The far-right Islamist Tehreek-e-Labaik Pakistan (TLP) political party is set to stage a comeback following the lifting of a short-lived ban that saw the group outlawed and its leadership imprisoned for only seven months. In April 2021, TLP led major protests around Pakistan over the French government’s decision to republish caricatures of the Prophet Muhammad following the beheading of a French schoolteacher Samuel Paty in October 2020. France’s decision to republish the photos enraged the TLP, with the group calling for, and ultimately leading major protests around Pakistan including demands for Islamabad to sever diplomatic ties with Paris. 

These incidents led Pakistan’s Prime Minister Imran Khan to ban the group and imprison its leadership, but seven months later, and through reported pressure by the senior cadre within Pakistan’s military – a decision was recently taken by the government to release the group’s prisoners and allow it to resume its political activities. The group was also freed following a deadly wave of protests by followers of the TLP in October 2021 that resulted in the deaths of at least six police officers. In addition to pressure from the group, the military has reportedly sought to not use force against the group during the protests, lest it cost the military and the government politically – pointing to the strong backing of the group within a significant segment of the Pakistani population.

The TLP, founded in 2015 supports the country’s controversial blasphemy laws that proscribe the death penalty for anyone insulting Islam and the Prophet. The group has also threatened to “wipe the Netherlands off the map” after far-right Dutch politician, Geert Wilders, called for a contest to draw the Prophet Muhammad in 2015. The release of the group’s leadership and the lifting of the ban has now come at a particularly sensitive time, coinciding roughly with the December 2021 violent lynching and burning of a non-Muslim Sri Lankan factory manager in the Pakistani city of Sialkot. The factory manager was lynched by his employees and a mob of TLP supporters after he tore down a TLP poster inscribed with Quranic verses during a renovation of the factory. Despite Imran Khan stating that the incident marked a “day of shame” in Pakistan, the release of the TLP – notorious for their support for blasphemy laws highlights the influence the organisation wields in Pakistani politics, in addition to the support the organisation enjoys amongst some segments of the Pakistani population after only six years of existence. 

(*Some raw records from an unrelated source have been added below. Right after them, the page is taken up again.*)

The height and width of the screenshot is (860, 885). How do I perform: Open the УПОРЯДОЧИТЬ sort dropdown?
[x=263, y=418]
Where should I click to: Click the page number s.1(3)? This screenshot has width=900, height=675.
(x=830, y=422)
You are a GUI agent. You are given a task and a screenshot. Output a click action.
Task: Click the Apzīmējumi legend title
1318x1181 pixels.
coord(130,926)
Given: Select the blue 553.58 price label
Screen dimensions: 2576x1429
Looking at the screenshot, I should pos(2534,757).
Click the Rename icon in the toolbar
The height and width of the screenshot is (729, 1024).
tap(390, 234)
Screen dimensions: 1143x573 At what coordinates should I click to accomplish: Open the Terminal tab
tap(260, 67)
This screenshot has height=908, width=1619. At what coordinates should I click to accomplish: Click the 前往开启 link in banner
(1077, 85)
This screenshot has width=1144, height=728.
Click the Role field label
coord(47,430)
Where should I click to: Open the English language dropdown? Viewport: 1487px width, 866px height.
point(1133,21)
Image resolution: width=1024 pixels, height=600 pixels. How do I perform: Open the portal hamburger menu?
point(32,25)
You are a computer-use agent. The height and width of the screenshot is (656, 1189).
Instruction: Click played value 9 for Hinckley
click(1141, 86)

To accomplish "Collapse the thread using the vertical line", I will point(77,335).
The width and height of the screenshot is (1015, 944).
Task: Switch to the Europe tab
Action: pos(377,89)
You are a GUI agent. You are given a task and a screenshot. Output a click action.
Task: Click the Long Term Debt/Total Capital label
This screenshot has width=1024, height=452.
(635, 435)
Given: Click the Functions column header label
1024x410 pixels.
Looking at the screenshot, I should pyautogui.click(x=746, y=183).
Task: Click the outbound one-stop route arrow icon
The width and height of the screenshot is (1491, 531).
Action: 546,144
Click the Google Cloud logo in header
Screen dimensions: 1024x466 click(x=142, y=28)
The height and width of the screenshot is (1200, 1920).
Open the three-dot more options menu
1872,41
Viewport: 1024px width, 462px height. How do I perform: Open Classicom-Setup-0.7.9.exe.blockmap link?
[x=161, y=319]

Despite Pakistan’s military apparatus reportedly pushing to lift the ban on the TLP for political reasons, the country’s information minister, Fawad Chaudhry stated that Pakistan’s greatest threat is not India, but rather extremism within Pakistan, adding that “the way in which the country had to back off from the TLP’s case indicates that the bomb of extremism is ticking”.  As mentioned above, the TLP – albeit only just over five years old – has proved adept at galvanising a critical mass in the country. More concerning, however, is the group’s popularity abroad, with a BBC report citing the organisation’s media coordinator Saddam Bukhari as having stated that when the TLP’s first leader died – the father of its current leader – in 2020, devotees and supporters from across the world travelled to attend his funeral, particularly from Europe. 

The organisation claims it maintains a sizeable footprint in Europe and the UK, with over 70 per cent of the latter’s Muslim population predominantly originating from Pakistan, and the Indian subcontinent at large. The TLP’s global reach will likely have repercussions amongst extremist elements in the UK and Europe, particularly as the continent has witnessed several terror attacks in response to the caricatures depicting the Prophet Muhammad. More importantly, the resurgence of the organisation in Pakistan will provide a boon for regional extremist organisations, particularly following Afghanistan’s takeover by the Taliban, who share an identical puritanical ideology to the TLP. With Daesh-Khorasan on the rise militarily in eastern Afghanistan, the epicentre of extremist thought and militant Jihadism has almost completed its shift in earnest from West Asia to South Asia.